* how can one drain MQ request queue ?
@ 2018-02-20 9:56 Max Gurtovoy
2018-02-20 10:13 ` Johannes Thumshirn
2018-02-22 2:59 ` Ming Lei
0 siblings, 2 replies; 6+ messages in thread
From: Max Gurtovoy @ 2018-02-20 9:56 UTC (permalink / raw)
To: linux-block@vger.kernel.org, Jens Axboe, Ming Lei, linux-nvme
hi all,
is there a way to drain a blk-mq based request queue (similar to
blk_drain_queue for non MQ) ?
I try to fix the following situation:
Running DM-multipath over NVMEoF/RDMA block devices, toggling the switch
ports during traffic using fio and making sure the traffic never fails.

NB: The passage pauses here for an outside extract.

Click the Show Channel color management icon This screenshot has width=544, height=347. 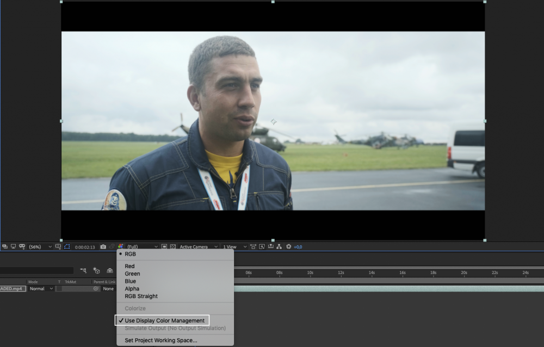pyautogui.click(x=121, y=247)
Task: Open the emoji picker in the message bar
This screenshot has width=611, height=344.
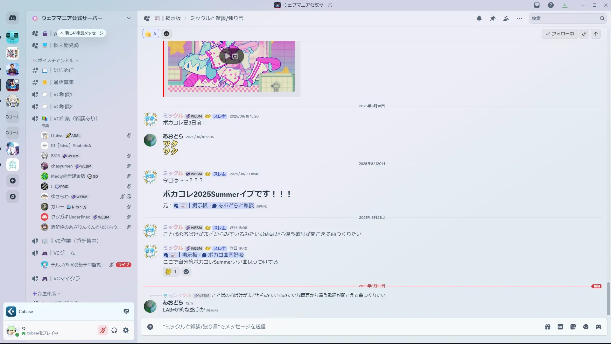Action: [x=586, y=327]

when the switch port goes down the initiator driver start an error
recovery process
- blk_mq_quiesce_queue for each namespace request queue
- cancel all requests of the tagset using blk_mq_tagset_busy_iter
- destroy the QPs/RDMA connections and MR pools
- blk_mq_unquiesce_queue for each namespace request queue
- reconnect to the target (after creating RDMA resources again)

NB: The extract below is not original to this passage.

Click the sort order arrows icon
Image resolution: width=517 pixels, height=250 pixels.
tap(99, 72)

During the QP destruction, I see a warning that not all the memory
regions were back to the mr_pool. For every request we get from the
block layer (well, almost every request) we get a MR from the MR pool.
So what I see is that, depends on the timing, some requests are
dispatched/completed after we blk_mq_unquiesce_queue and after we
destroy the QP and the MR pool. Probably these request were inserted
during quiescing, and I want to flush/drain them before I destroy the QP.
Is there a way in the block layer that I can do it (we don't want to
destroy the tagset and the request_queue on each reconnection)?
I'm open for suggestion :)
Cheers,
Max.
^ permalink raw reply [flat|nested] 6+ messages in thread
* Re: how can one drain MQ request queue ?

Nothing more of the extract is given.